• WHAT TO DO
Please extend the forum discussion of AAMC and RESI below, starting after its final post.

• TEXT SEGMENT
If the capital markets dry up for RESI (meaning they have to issue stock below book value) AAMC has tremendous downside because a lot of the current valuation is supported by continued growth in RESI. 

 

In my mind, you have to model AAMC as receiving "X" amounts of cash flow as RESI continues to scale up.  But you should not be able to assign a multiple to that cash flow because once the party stops the fees to AAMC will fall significantly.

 

So what we need to do is build up a model of how much in fees go to AAMC over the next 10 years if RESI continues to scale and put close to a $0 terminal value at the end.  We're paying $1.5 billion for AAMC today, for this to be a value investment we want to see $4-5 billion of fees coming in the next 10 years.

 

Can't they do something like start an mREIT when nonagencies return?

 

I suppose they could.  I think we should spend more time analyzing RESI before we come to any conclusions on AAMC. 

 

The best comparison I can make on AAMC/RESI is KMI/KMP.  It was nice being able to participate as the general partner as long as KMP could keep making deals.  Will RESI have constant access to capital markets and how does their current asset base compare to the current share price of AAMC?  Something in my head says these massive returns on NPL purchases are unsustainable. 

 

Projecting out and saying the stock is cheap because of the potential can get you into trouble with these types of stocks.  Nothing wrong with that, but it does not really imply a margin of safety.

 

I can think of a few other similar situations to AAMC such as NSAM and PFSI.  Has anyone examined how those compare to AAMC?

 

I am curious why the mREIT's have not done a spin of the asset managers? 

 

Speaking of PFSI, I spoke with a founding executive about their opportunity set (maybe 9 months ago) and he had said it was dying down tremendously.  If I am not mistaken they were buying directly from Countrywide which was their competitive advantage. 

Link to comment
Share on other sites

I've shorted AAMC twice (basically broke even having lost and gained about 20% both times). I have no position now. the illiquidity and strange movements in stock price scare me too much. the float is controlled by a small number of well capitalized smart people whom I don't wish to be against.

 

I think AAMC is an absurd entity.  I have to give Bill Erbey credit for his skills as a financial alchemist; to create a GP/LP structure where the GP trades for more than the LP and the LP trades at a premium to NAV  despite an incredibly parasitic and shareholder unfriendly fee structure takes a special kind of promotional skill.

 

The single family rental business is completely unproven, does not benefit from scale like other commercial property, and is rife with competition from mom + pops and big private equity guys who have raised money with the mandate to buy these big portfolios of homes/mortgages. It is a massive mischaracterization to say these properties are "yielding" much of anything that resembles a fully leased up performing real estate portfolio.  Thus far, rental revenue at RESI for the first 6 months of 2014 was a meager $250K.

 

Out of $190MM in revenue at RESI, $170MM is from unrealized gains on the mortgage portfolio. How do you assign a multiple to unrealized capital appreciation ? And if you do, how do you pay more than the entire LP interest for that? You are starting off way behind and need everything to work out in order for the investment to provide a satisfactory risk adjusted return.

 

RESI has committed to a dividend that far exceeds its cash income and thus far dividends have come from stock offerings and borrowings, which is effectively a high level legal ponzi scheme. Now, of course, RESI can grow into this dividend if they are successful in leasing up some portion for rentals, flipping properties etc. But all that takes time and it is very aggressive to raise the dividend first and then try to earn your way into the dividend, in my opinion.

• DATASET ROWS
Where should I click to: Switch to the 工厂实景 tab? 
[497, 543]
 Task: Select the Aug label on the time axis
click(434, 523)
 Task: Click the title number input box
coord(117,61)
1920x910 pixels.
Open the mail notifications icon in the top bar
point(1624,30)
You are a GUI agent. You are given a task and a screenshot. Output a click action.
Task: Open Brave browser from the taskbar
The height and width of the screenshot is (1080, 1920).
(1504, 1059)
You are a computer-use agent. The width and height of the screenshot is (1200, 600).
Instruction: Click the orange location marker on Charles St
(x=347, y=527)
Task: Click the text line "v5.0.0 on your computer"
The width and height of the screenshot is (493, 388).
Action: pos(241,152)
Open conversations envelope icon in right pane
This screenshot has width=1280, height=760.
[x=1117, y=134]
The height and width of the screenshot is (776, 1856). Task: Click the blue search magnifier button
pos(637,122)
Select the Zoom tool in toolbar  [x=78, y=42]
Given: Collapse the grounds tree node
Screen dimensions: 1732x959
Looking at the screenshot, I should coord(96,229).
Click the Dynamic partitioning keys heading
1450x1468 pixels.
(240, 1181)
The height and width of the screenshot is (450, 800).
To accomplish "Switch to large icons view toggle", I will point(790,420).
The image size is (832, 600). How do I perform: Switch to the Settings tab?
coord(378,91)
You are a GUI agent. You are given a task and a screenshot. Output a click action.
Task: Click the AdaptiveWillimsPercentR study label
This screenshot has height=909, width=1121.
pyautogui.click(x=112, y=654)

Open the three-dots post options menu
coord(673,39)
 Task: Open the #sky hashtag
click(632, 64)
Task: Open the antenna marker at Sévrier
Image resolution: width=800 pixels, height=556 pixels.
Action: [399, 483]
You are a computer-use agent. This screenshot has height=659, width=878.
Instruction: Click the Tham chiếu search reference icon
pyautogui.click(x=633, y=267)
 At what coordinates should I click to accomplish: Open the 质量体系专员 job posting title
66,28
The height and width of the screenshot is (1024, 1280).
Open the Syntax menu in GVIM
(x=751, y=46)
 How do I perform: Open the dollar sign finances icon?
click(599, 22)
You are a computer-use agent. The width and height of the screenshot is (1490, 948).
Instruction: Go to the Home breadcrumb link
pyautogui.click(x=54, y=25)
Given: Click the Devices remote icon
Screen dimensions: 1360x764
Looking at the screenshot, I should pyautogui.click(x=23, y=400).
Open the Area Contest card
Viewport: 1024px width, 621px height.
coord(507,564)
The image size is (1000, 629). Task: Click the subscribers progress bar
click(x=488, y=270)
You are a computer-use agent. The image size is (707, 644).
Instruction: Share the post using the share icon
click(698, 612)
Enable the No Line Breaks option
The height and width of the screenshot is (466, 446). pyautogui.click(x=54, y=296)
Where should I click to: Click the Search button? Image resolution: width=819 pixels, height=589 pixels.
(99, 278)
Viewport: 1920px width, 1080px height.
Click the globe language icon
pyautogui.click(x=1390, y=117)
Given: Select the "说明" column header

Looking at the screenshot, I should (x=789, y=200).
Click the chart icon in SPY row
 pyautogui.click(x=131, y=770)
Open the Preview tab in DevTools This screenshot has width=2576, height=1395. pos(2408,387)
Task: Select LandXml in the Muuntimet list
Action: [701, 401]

• EXERCISE OUTPUT
 

AAMC is a single strategy asset manager that charges its sole client egregiously high fees. Yet it trades for a multiple of current AUM. Sure AUM can grow, but would you ever pay 100% of AUM for a seeding stake in a promising hedge fund? Of course not. If someone came to you that charged 2% and 20% on $100MM and was selling his management company you wouldn't give him $100MM. You can buy already built out alternative asset managers with multi-decade relationships and strong franchises for much lower % of AUM (BX, OAK, BAM, APO, OZM, etc.)

 

For AAMC to work out, RESI has to raise billions and billions and everything has to work perfectly. You are counting on market participants paying a premium to NAV for the privilege of paying the GP 50% of profits above a low fixed hurdle. I'm not shorting AAMC and I'm not saying that they won't raise more money. But paying 100% of AUM for a single strategy asset manager that has yet to show it provides real value to its clients beyond accretive equity issuance and portfolio markups seems like a tough way to make money, no?

Link to comment
Share on other sites

 

"What I am wondering is this, Erbey is smart and bought back almost 300m$ in stock at almost 1k$ per share. And I don't think he destroys value, he is not going to destroy capital and hurt his own return given his large stake in AAMC."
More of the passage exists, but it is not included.